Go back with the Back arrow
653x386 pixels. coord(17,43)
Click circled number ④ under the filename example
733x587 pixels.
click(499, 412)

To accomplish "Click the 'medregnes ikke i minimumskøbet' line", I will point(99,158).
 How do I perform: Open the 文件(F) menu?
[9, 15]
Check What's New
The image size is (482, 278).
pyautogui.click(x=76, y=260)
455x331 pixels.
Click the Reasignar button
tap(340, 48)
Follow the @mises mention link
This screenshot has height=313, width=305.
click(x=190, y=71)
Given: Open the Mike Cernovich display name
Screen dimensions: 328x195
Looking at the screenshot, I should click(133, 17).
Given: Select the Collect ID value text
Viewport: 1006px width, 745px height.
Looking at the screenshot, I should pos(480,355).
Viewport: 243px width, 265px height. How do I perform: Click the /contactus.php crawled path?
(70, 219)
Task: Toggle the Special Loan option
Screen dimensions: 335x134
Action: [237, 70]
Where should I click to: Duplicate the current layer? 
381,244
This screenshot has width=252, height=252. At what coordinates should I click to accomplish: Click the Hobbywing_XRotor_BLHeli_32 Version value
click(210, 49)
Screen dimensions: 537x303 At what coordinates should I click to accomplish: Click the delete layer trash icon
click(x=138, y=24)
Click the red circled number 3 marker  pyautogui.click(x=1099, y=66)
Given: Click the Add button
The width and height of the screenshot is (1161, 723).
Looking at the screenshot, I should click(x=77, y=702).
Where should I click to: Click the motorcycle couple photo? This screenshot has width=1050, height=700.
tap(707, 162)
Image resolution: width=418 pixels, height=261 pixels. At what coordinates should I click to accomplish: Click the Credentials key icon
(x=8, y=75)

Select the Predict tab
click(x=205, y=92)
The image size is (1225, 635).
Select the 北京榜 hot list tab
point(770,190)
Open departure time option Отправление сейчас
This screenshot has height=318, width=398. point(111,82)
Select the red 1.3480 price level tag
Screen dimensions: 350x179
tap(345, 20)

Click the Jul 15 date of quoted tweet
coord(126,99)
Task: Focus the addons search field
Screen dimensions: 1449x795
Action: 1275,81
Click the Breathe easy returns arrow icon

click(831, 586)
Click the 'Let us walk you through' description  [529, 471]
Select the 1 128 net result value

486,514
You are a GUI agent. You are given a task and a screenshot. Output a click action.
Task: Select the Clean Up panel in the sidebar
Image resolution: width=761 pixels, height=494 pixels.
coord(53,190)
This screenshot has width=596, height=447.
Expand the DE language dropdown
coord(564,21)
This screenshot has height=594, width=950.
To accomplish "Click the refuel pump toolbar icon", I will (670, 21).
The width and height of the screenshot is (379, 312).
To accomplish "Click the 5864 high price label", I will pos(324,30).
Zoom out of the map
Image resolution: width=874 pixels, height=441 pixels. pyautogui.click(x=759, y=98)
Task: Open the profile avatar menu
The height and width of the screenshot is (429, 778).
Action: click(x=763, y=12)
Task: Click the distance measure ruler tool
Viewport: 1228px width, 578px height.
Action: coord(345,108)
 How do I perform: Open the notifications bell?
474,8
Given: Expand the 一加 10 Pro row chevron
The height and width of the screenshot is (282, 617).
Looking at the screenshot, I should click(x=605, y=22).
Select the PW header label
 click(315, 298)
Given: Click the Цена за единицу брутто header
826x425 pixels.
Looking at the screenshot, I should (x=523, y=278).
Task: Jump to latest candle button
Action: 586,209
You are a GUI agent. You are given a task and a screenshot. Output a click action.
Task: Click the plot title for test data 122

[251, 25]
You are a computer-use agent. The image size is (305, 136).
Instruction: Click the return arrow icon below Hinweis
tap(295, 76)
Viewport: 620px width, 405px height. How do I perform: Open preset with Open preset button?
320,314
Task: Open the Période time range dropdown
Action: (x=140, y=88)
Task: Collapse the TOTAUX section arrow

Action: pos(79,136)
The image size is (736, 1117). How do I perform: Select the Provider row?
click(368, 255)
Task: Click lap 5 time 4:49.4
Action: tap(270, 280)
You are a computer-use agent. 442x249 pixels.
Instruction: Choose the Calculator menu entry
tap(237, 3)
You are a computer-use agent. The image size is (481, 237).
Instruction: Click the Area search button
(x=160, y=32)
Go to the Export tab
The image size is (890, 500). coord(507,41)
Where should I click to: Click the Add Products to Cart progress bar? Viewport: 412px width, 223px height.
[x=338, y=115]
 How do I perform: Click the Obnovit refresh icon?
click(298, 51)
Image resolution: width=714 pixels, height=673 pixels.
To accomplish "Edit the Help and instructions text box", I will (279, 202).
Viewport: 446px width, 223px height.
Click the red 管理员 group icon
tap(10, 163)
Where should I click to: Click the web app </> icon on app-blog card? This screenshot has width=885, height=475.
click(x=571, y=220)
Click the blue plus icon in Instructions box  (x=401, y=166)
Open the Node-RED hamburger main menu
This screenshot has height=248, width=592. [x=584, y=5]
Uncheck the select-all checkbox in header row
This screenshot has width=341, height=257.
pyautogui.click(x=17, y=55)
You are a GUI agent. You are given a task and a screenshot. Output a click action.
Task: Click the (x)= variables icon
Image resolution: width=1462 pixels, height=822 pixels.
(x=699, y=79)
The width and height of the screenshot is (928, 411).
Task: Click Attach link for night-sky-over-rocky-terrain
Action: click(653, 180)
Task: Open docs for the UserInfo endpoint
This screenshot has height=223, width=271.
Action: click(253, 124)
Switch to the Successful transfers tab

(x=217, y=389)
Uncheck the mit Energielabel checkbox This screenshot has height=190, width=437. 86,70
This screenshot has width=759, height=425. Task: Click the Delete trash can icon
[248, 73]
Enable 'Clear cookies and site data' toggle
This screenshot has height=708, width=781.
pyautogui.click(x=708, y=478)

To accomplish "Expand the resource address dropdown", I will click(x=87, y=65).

▸ **Aim of the exercise**:
Every record listed above needs to be written out again exactly.

▸ **Output for this task**:
Go back with the Back arrow
653x386 pixels. coord(17,43)
Click circled number ④ under the filename example
733x587 pixels.
click(499, 412)

To accomplish "Click the 'medregnes ikke i minimumskøbet' line", I will point(99,158).
 How do I perform: Open the 文件(F) menu?
[9, 15]
Check What's New
The image size is (482, 278).
pyautogui.click(x=76, y=260)
455x331 pixels.
Click the Reasignar button
tap(340, 48)
Follow the @mises mention link
This screenshot has height=313, width=305.
click(x=190, y=71)
Given: Open the Mike Cernovich display name
Screen dimensions: 328x195
Looking at the screenshot, I should click(133, 17).
Given: Select the Collect ID value text
Viewport: 1006px width, 745px height.
Looking at the screenshot, I should pos(480,355).
Viewport: 243px width, 265px height. How do I perform: Click the /contactus.php crawled path?
(70, 219)
Task: Toggle the Special Loan option
Screen dimensions: 335x134
Action: [237, 70]
Where should I click to: Duplicate the current layer? 
381,244
This screenshot has width=252, height=252. At what coordinates should I click to accomplish: Click the Hobbywing_XRotor_BLHeli_32 Version value
click(210, 49)
Screen dimensions: 537x303 At what coordinates should I click to accomplish: Click the delete layer trash icon
click(x=138, y=24)
Click the red circled number 3 marker  pyautogui.click(x=1099, y=66)
Given: Click the Add button
The width and height of the screenshot is (1161, 723).
Looking at the screenshot, I should click(x=77, y=702).
Where should I click to: Click the motorcycle couple photo? This screenshot has width=1050, height=700.
tap(707, 162)
Image resolution: width=418 pixels, height=261 pixels. At what coordinates should I click to accomplish: Click the Credentials key icon
(x=8, y=75)

Select the Predict tab
click(x=205, y=92)
The image size is (1225, 635).
Select the 北京榜 hot list tab
point(770,190)
Open departure time option Отправление сейчас
This screenshot has height=318, width=398. point(111,82)
Select the red 1.3480 price level tag
Screen dimensions: 350x179
tap(345, 20)

Click the Jul 15 date of quoted tweet
coord(126,99)
Task: Focus the addons search field
Screen dimensions: 1449x795
Action: 1275,81
Click the Breathe easy returns arrow icon

click(831, 586)
Click the 'Let us walk you through' description  [529, 471]
Select the 1 128 net result value

486,514
You are a GUI agent. You are given a task and a screenshot. Output a click action.
Task: Select the Clean Up panel in the sidebar
Image resolution: width=761 pixels, height=494 pixels.
coord(53,190)
This screenshot has width=596, height=447.
Expand the DE language dropdown
coord(564,21)
This screenshot has height=594, width=950.
To accomplish "Click the refuel pump toolbar icon", I will (670, 21).
The width and height of the screenshot is (379, 312).
To accomplish "Click the 5864 high price label", I will pos(324,30).
Zoom out of the map
Image resolution: width=874 pixels, height=441 pixels. pyautogui.click(x=759, y=98)
Task: Open the profile avatar menu
The height and width of the screenshot is (429, 778).
Action: click(x=763, y=12)
Task: Click the distance measure ruler tool
Viewport: 1228px width, 578px height.
Action: coord(345,108)
 How do I perform: Open the notifications bell?
474,8
Given: Expand the 一加 10 Pro row chevron
The height and width of the screenshot is (282, 617).
Looking at the screenshot, I should click(x=605, y=22).
Select the PW header label
 click(315, 298)
Given: Click the Цена за единицу брутто header
826x425 pixels.
Looking at the screenshot, I should (x=523, y=278).
Task: Jump to latest candle button
Action: 586,209
You are a GUI agent. You are given a task and a screenshot. Output a click action.
Task: Click the plot title for test data 122

[251, 25]
You are a computer-use agent. The image size is (305, 136).
Instruction: Click the return arrow icon below Hinweis
tap(295, 76)
Viewport: 620px width, 405px height. How do I perform: Open preset with Open preset button?
320,314
Task: Open the Période time range dropdown
Action: (x=140, y=88)
Task: Collapse the TOTAUX section arrow

Action: pos(79,136)
The image size is (736, 1117). How do I perform: Select the Provider row?
click(368, 255)
Task: Click lap 5 time 4:49.4
Action: tap(270, 280)
You are a computer-use agent. 442x249 pixels.
Instruction: Choose the Calculator menu entry
tap(237, 3)
You are a computer-use agent. The image size is (481, 237).
Instruction: Click the Area search button
(x=160, y=32)
Go to the Export tab
The image size is (890, 500). coord(507,41)
Where should I click to: Click the Add Products to Cart progress bar? Viewport: 412px width, 223px height.
[x=338, y=115]
 How do I perform: Click the Obnovit refresh icon?
click(298, 51)
Image resolution: width=714 pixels, height=673 pixels.
To accomplish "Edit the Help and instructions text box", I will (279, 202).
Viewport: 446px width, 223px height.
Click the red 管理员 group icon
tap(10, 163)
Where should I click to: Click the web app </> icon on app-blog card? This screenshot has width=885, height=475.
click(x=571, y=220)
Click the blue plus icon in Instructions box  (x=401, y=166)
Open the Node-RED hamburger main menu
This screenshot has height=248, width=592. [x=584, y=5]
Uncheck the select-all checkbox in header row
This screenshot has width=341, height=257.
pyautogui.click(x=17, y=55)
You are a GUI agent. You are given a task and a screenshot. Output a click action.
Task: Click the (x)= variables icon
Image resolution: width=1462 pixels, height=822 pixels.
(x=699, y=79)
The width and height of the screenshot is (928, 411).
Task: Click Attach link for night-sky-over-rocky-terrain
Action: click(653, 180)
Task: Open docs for the UserInfo endpoint
This screenshot has height=223, width=271.
Action: click(253, 124)
Switch to the Successful transfers tab

(x=217, y=389)
Uncheck the mit Energielabel checkbox This screenshot has height=190, width=437. 86,70
This screenshot has width=759, height=425. Task: Click the Delete trash can icon
[248, 73]
Enable 'Clear cookies and site data' toggle
This screenshot has height=708, width=781.
pyautogui.click(x=708, y=478)

To accomplish "Expand the resource address dropdown", I will click(x=87, y=65).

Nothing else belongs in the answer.